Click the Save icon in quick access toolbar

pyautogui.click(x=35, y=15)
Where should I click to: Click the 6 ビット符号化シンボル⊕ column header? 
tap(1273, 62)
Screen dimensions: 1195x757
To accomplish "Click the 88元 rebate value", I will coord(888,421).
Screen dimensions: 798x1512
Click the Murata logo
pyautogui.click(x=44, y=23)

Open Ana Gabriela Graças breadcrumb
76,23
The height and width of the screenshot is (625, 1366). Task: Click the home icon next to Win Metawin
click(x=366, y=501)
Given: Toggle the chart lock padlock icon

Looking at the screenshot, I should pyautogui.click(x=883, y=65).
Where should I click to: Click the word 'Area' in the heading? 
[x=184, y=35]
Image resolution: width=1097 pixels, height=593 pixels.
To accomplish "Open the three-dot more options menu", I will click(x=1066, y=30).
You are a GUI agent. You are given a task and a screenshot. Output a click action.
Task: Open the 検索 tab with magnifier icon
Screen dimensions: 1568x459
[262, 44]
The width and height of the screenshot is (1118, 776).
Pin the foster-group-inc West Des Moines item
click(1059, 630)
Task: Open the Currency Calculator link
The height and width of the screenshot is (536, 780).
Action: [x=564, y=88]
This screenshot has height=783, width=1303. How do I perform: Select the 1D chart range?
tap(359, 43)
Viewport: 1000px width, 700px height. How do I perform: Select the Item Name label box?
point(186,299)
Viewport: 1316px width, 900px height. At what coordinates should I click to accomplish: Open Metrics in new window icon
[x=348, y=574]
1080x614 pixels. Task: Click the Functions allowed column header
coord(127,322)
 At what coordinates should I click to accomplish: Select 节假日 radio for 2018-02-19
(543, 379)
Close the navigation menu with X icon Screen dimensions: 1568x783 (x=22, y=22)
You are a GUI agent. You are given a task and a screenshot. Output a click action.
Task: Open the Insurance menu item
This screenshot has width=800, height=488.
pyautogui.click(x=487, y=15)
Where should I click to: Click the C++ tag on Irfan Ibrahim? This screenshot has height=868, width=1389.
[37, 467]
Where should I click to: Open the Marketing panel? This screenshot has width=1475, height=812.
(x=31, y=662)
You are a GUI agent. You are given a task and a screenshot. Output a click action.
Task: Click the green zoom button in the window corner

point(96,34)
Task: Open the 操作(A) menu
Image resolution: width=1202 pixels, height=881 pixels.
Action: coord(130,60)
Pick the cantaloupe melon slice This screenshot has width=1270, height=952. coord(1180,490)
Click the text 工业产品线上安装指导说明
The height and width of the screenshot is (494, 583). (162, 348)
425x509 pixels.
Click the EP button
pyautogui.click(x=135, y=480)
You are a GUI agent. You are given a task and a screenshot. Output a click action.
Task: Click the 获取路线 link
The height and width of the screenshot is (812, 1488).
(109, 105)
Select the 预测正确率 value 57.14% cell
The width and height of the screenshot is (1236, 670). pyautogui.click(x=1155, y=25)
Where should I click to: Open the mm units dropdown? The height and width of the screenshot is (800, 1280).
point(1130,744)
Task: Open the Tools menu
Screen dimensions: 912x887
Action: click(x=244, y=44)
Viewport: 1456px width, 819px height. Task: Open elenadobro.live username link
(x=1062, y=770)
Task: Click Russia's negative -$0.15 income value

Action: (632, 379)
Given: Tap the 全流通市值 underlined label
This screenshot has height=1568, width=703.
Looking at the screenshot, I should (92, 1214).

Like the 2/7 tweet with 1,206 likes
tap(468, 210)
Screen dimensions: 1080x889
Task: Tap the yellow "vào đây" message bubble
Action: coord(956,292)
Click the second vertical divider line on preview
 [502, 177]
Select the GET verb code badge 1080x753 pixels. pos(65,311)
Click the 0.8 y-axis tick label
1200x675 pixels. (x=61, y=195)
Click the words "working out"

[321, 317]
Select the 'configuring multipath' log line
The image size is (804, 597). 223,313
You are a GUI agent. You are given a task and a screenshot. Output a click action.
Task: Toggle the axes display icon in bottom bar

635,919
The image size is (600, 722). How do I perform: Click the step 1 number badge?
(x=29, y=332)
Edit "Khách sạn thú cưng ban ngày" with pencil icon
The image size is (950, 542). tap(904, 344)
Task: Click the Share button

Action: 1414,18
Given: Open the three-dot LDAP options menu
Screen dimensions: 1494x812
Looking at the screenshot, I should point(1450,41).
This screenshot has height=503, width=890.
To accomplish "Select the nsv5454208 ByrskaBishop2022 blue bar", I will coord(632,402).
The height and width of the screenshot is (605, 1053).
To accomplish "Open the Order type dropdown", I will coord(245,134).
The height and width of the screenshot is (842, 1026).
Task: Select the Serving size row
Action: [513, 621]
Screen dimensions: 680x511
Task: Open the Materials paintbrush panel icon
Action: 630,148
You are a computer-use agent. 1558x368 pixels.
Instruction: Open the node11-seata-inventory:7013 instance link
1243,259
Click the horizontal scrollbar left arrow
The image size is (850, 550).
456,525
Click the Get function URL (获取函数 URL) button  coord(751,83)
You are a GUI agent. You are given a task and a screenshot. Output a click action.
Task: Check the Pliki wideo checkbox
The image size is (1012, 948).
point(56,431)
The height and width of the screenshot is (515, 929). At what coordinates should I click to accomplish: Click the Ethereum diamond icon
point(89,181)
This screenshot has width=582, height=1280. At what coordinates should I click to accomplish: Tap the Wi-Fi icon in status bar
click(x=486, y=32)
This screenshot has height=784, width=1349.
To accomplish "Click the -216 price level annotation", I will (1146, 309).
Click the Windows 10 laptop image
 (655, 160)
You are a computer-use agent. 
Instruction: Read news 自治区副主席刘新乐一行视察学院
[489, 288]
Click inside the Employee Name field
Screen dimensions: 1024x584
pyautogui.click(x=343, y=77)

# WHAT YOU ARE ASKED TO DO
Please write out the records from above, keeping every line exact.

# EXERCISE OUTPUT
Click the Save icon in quick access toolbar

pyautogui.click(x=35, y=15)
Where should I click to: Click the 6 ビット符号化シンボル⊕ column header? 
tap(1273, 62)
Screen dimensions: 1195x757
To accomplish "Click the 88元 rebate value", I will coord(888,421).
Screen dimensions: 798x1512
Click the Murata logo
pyautogui.click(x=44, y=23)

Open Ana Gabriela Graças breadcrumb
76,23
The height and width of the screenshot is (625, 1366). Task: Click the home icon next to Win Metawin
click(x=366, y=501)
Given: Toggle the chart lock padlock icon

Looking at the screenshot, I should pyautogui.click(x=883, y=65).
Where should I click to: Click the word 'Area' in the heading? 
[x=184, y=35]
Image resolution: width=1097 pixels, height=593 pixels.
To accomplish "Open the three-dot more options menu", I will click(x=1066, y=30).
You are a GUI agent. You are given a task and a screenshot. Output a click action.
Task: Open the 検索 tab with magnifier icon
Screen dimensions: 1568x459
[262, 44]
The width and height of the screenshot is (1118, 776).
Pin the foster-group-inc West Des Moines item
click(1059, 630)
Task: Open the Currency Calculator link
The height and width of the screenshot is (536, 780).
Action: [x=564, y=88]
This screenshot has height=783, width=1303. How do I perform: Select the 1D chart range?
tap(359, 43)
Viewport: 1000px width, 700px height. How do I perform: Select the Item Name label box?
point(186,299)
Viewport: 1316px width, 900px height. At what coordinates should I click to accomplish: Open Metrics in new window icon
[x=348, y=574]
1080x614 pixels. Task: Click the Functions allowed column header
coord(127,322)
 At what coordinates should I click to accomplish: Select 节假日 radio for 2018-02-19
(543, 379)
Close the navigation menu with X icon Screen dimensions: 1568x783 (x=22, y=22)
You are a GUI agent. You are given a task and a screenshot. Output a click action.
Task: Open the Insurance menu item
This screenshot has width=800, height=488.
pyautogui.click(x=487, y=15)
Where should I click to: Click the C++ tag on Irfan Ibrahim? This screenshot has height=868, width=1389.
[37, 467]
Where should I click to: Open the Marketing panel? This screenshot has width=1475, height=812.
(x=31, y=662)
You are a GUI agent. You are given a task and a screenshot. Output a click action.
Task: Click the green zoom button in the window corner

point(96,34)
Task: Open the 操作(A) menu
Image resolution: width=1202 pixels, height=881 pixels.
Action: coord(130,60)
Pick the cantaloupe melon slice This screenshot has width=1270, height=952. coord(1180,490)
Click the text 工业产品线上安装指导说明
The height and width of the screenshot is (494, 583). (162, 348)
425x509 pixels.
Click the EP button
pyautogui.click(x=135, y=480)
You are a GUI agent. You are given a task and a screenshot. Output a click action.
Task: Click the 获取路线 link
The height and width of the screenshot is (812, 1488).
(109, 105)
Select the 预测正确率 value 57.14% cell
The width and height of the screenshot is (1236, 670). pyautogui.click(x=1155, y=25)
Where should I click to: Open the mm units dropdown? The height and width of the screenshot is (800, 1280).
point(1130,744)
Task: Open the Tools menu
Screen dimensions: 912x887
Action: click(x=244, y=44)
Viewport: 1456px width, 819px height. Task: Open elenadobro.live username link
(x=1062, y=770)
Task: Click Russia's negative -$0.15 income value

Action: (632, 379)
Given: Tap the 全流通市值 underlined label
This screenshot has height=1568, width=703.
Looking at the screenshot, I should (92, 1214).

Like the 2/7 tweet with 1,206 likes
tap(468, 210)
Screen dimensions: 1080x889
Task: Tap the yellow "vào đây" message bubble
Action: coord(956,292)
Click the second vertical divider line on preview
 [502, 177]
Select the GET verb code badge 1080x753 pixels. pos(65,311)
Click the 0.8 y-axis tick label
1200x675 pixels. (x=61, y=195)
Click the words "working out"

[321, 317]
Select the 'configuring multipath' log line
The image size is (804, 597). 223,313
You are a GUI agent. You are given a task and a screenshot. Output a click action.
Task: Toggle the axes display icon in bottom bar

635,919
The image size is (600, 722). How do I perform: Click the step 1 number badge?
(x=29, y=332)
Edit "Khách sạn thú cưng ban ngày" with pencil icon
The image size is (950, 542). tap(904, 344)
Task: Click the Share button

Action: 1414,18
Given: Open the three-dot LDAP options menu
Screen dimensions: 1494x812
Looking at the screenshot, I should point(1450,41).
This screenshot has height=503, width=890.
To accomplish "Select the nsv5454208 ByrskaBishop2022 blue bar", I will coord(632,402).
The height and width of the screenshot is (605, 1053).
To accomplish "Open the Order type dropdown", I will coord(245,134).
The height and width of the screenshot is (842, 1026).
Task: Select the Serving size row
Action: [513, 621]
Screen dimensions: 680x511
Task: Open the Materials paintbrush panel icon
Action: 630,148
You are a computer-use agent. 1558x368 pixels.
Instruction: Open the node11-seata-inventory:7013 instance link
1243,259
Click the horizontal scrollbar left arrow
The image size is (850, 550).
456,525
Click the Get function URL (获取函数 URL) button  coord(751,83)
You are a GUI agent. You are given a task and a screenshot. Output a click action.
Task: Check the Pliki wideo checkbox
The image size is (1012, 948).
point(56,431)
The height and width of the screenshot is (515, 929). At what coordinates should I click to accomplish: Click the Ethereum diamond icon
point(89,181)
This screenshot has width=582, height=1280. At what coordinates should I click to accomplish: Tap the Wi-Fi icon in status bar
click(x=486, y=32)
This screenshot has height=784, width=1349.
To accomplish "Click the -216 price level annotation", I will (1146, 309).
Click the Windows 10 laptop image
 (655, 160)
You are a computer-use agent. 
Instruction: Read news 自治区副主席刘新乐一行视察学院
[489, 288]
Click inside the Employee Name field
Screen dimensions: 1024x584
pyautogui.click(x=343, y=77)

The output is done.